## RECORDS PROVIDED

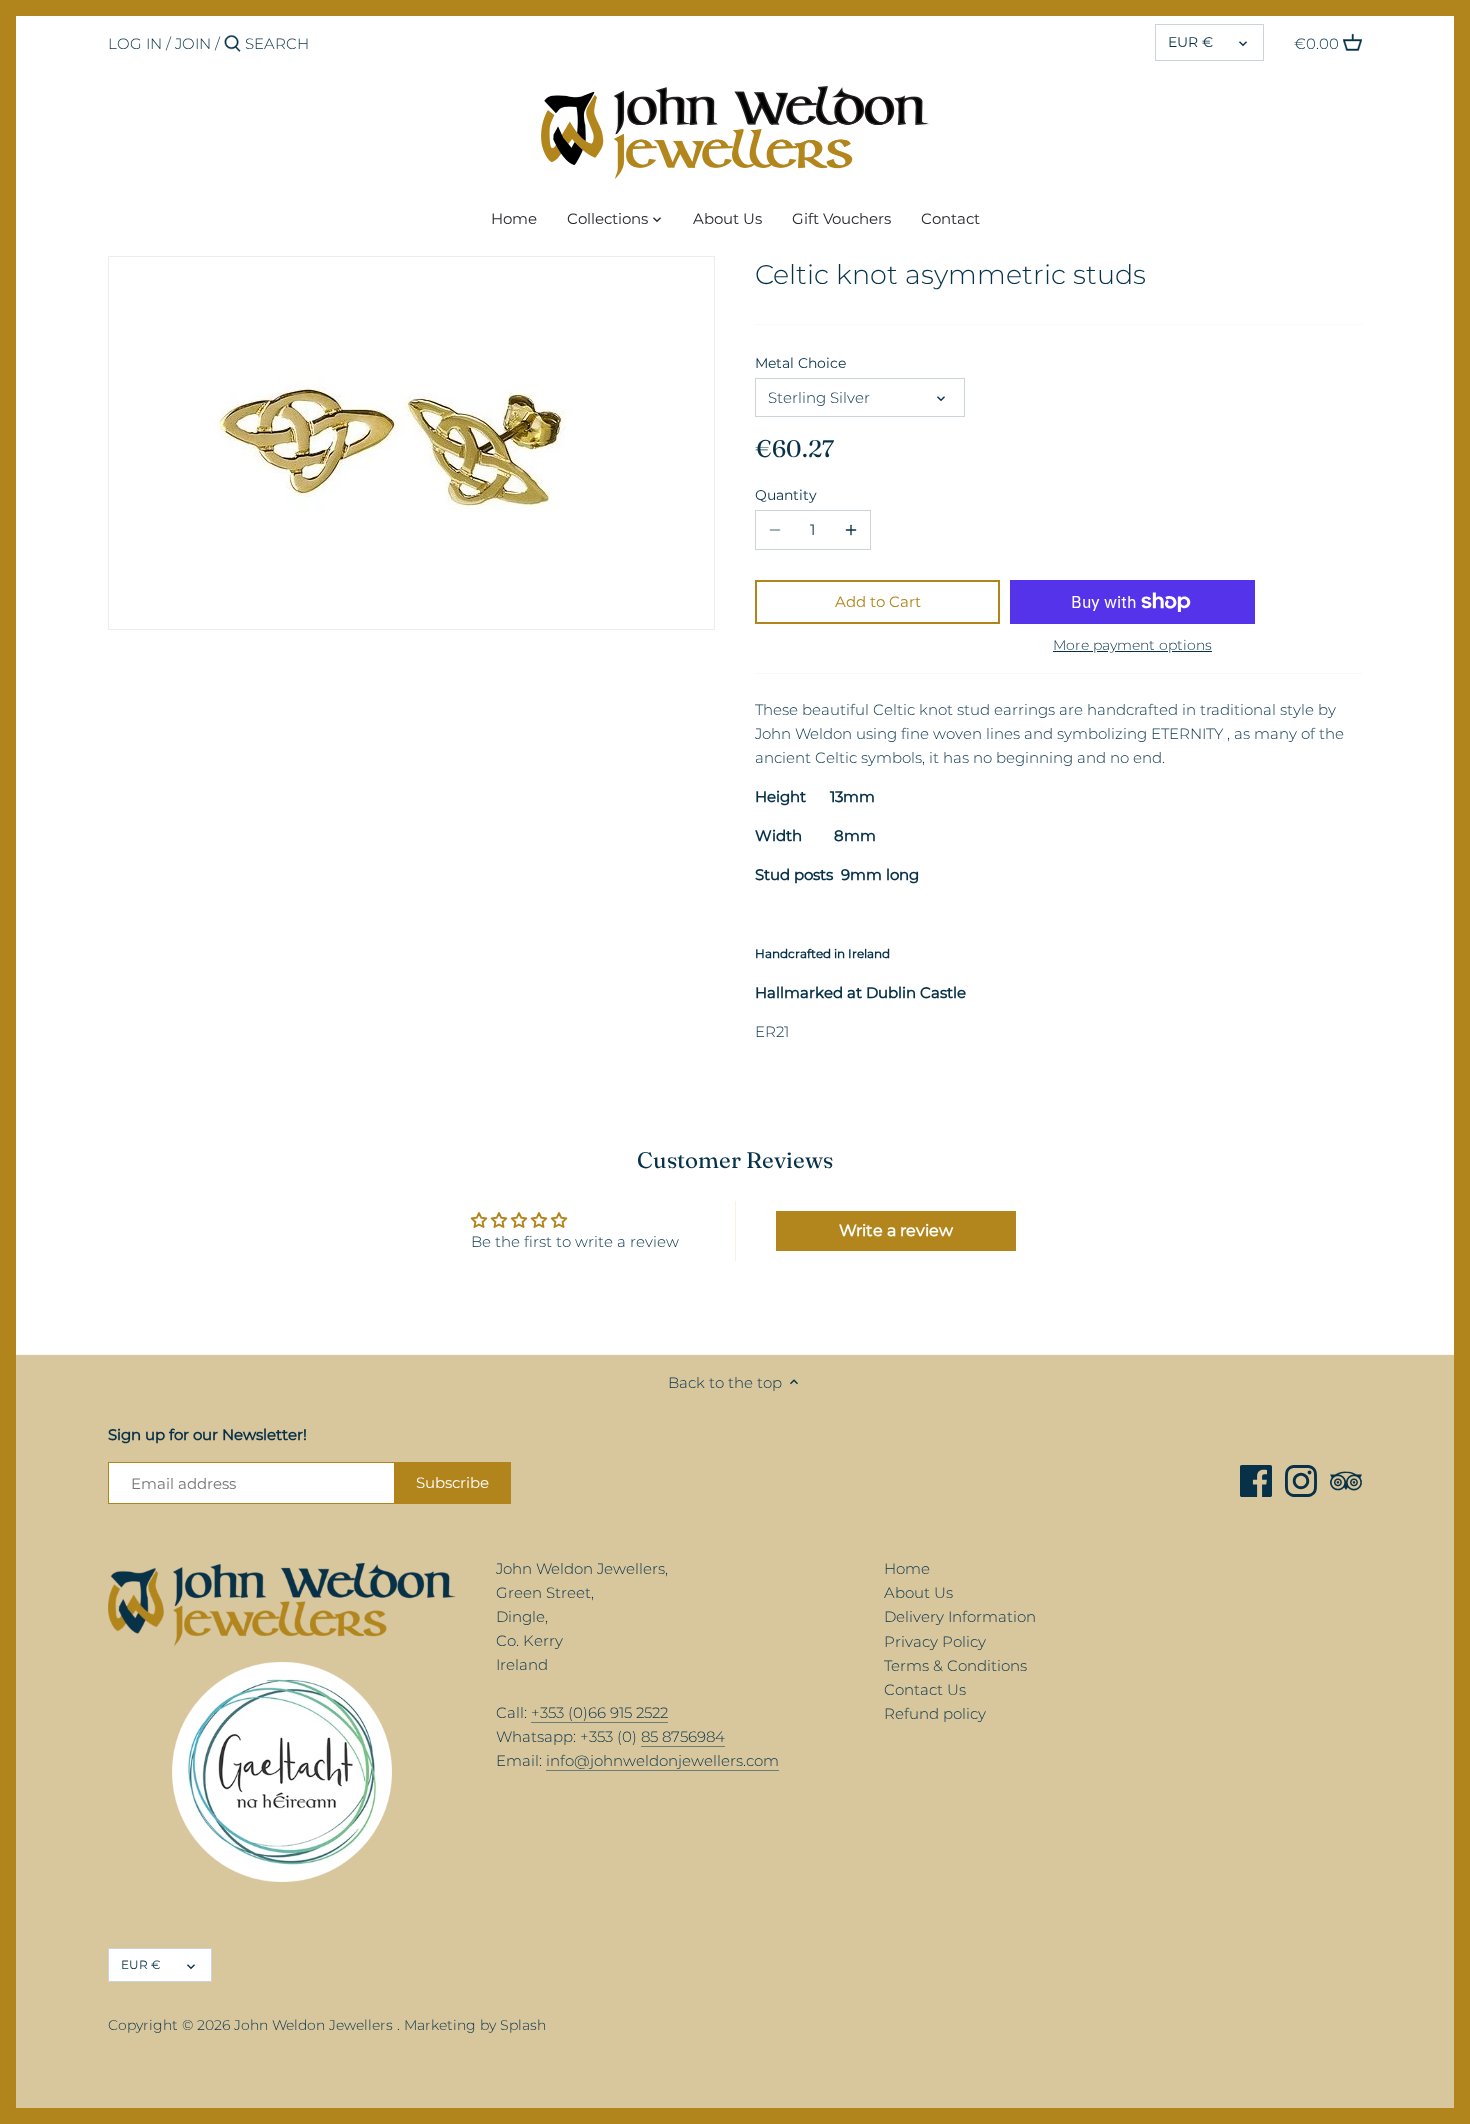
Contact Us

...

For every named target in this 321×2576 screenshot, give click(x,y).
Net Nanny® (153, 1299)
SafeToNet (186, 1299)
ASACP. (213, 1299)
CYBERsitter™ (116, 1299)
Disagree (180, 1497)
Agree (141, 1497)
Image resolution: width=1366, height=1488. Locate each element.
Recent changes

## DIRECTIONS
Print, without alteration, only the lines above between the one holding "Image resolution: width=1366, height=1488." and the one holding "Recent changes", inclusive.

## ANSWER TO THIS EXERCISE
Image resolution: width=1366, height=1488. Locate each element.
Recent changes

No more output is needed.